Computer tools based on this technology can provide a wide range of tasks, including:
-
1.
The task of finding a relevant literature with the user-specified criteria and determination of the correspondence between single article or manually specified picks of articles and researching area of knowledge or a set of predesignated areas
-
2.
The task of identification and extraction of names of biological objects that can be found in the raw text (e.g., genes, proteins, metabolites) with extra information on them, such as the type of object and names of its synonyms
-
3.
The task of establishment of relationships between objects that had been automatically recognized in text with the representation of the obtained data in a form convenient for the further analysis, for example, in the form of associative networks
1 Systems for the Automated Search of Literature
Systems for the thematic search of the literature are extremely important in almost any kind of scientific research. Their main task is automated determination of the level of relevance between electronic publications and information of interest for specialists. The most common techniques for the development of such systems are the use of logic and vector models as well as mining techniques; often they are combined in order to improve the search.
1.1 Logical Query Model
Logical queries allow to perform search of documents with a user-specified strings of keywords associated by logical operators AND/OR/NOT by comparison of user-specified queries with all available documents. In case of full or partial string matches, considering logical operators in the query, the document will be defined as satisfying to the query or not. For example, the query «p53 AND open-angle glaucoma» will display all documents containing a name of the protein “p53” and “open-angle glaucoma” disease at the same time the query «p53 NOT cancer» will show only documents that involve “p53,” but not involve a “cancer” disease. The advantage of this method is its easy implementation. At the same time, its main drawbacks are the lack of features for the formation of complex queries that can allow, for example, to consider the relationships between objects, as well as excessive search redundancy [1].
1.2 Vector Query Model
Vector query algorithm was proposed by Joyce and Needham [2]. It is based on the idea that similar documents should meet to the simular requirements.

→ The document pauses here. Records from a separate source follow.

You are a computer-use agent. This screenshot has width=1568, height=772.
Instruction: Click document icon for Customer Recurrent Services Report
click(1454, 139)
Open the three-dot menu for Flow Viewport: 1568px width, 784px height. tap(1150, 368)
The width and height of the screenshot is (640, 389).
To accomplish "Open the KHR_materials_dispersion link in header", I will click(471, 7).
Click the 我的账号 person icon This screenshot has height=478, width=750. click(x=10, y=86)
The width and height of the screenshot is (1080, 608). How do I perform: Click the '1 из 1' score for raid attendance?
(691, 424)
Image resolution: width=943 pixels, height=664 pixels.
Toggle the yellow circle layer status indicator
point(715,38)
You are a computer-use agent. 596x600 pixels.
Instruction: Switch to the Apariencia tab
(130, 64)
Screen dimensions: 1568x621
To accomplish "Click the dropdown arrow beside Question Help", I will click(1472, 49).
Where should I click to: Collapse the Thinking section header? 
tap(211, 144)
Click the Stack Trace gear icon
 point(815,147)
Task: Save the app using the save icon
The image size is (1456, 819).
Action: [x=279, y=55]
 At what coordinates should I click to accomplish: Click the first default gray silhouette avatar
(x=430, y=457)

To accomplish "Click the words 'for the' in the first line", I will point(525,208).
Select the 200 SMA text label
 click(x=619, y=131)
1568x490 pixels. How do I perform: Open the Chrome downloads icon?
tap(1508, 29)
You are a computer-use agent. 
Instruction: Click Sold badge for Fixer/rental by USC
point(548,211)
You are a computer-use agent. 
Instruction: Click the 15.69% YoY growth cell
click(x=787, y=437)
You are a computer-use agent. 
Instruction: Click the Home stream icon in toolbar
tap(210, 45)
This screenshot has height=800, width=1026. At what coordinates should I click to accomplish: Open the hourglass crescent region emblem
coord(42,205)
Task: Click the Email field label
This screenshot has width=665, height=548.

The algorithm is based on a representation of each document as a mathematical vector of terms in which each term is corresponding to the frequency number of its matches in the text, such vectors are related to control vector that is formed with a user-specified query, and as a result the establishment of the extent to which articles specified to the provided subject area takes place. This approach offers the feature of the combination of similar documents into clusters, which can significantly improve the time and the quality of search. The first query vector algorithm has been implemented by Salton in SMART (Salton’s Magical Automatic Retriever of Text) search engine [3].
1.3 Mining Methods
These methods include:
-
Methods of the statistical correlations intended for the formation of rules for establishment of relations between documents and prespecified categories [4].
-
Clustering methods based on different semantic attributes of the document set with the use of linguistic and mathematical methods without a priori knowledge; as a result of such analysis, a taxonomy of documents or visual map, providing effective coverage of large amounts of data, is created [5].
-
Methods for analysis of the relationships for identification of descriptors (key phrases) in the documents that provide flexible navigation in text [6].
-
Methods for the identification of facts designed for the extraction of knowledge, in order to improve the classification, retrieval, and clusterization of documents [7].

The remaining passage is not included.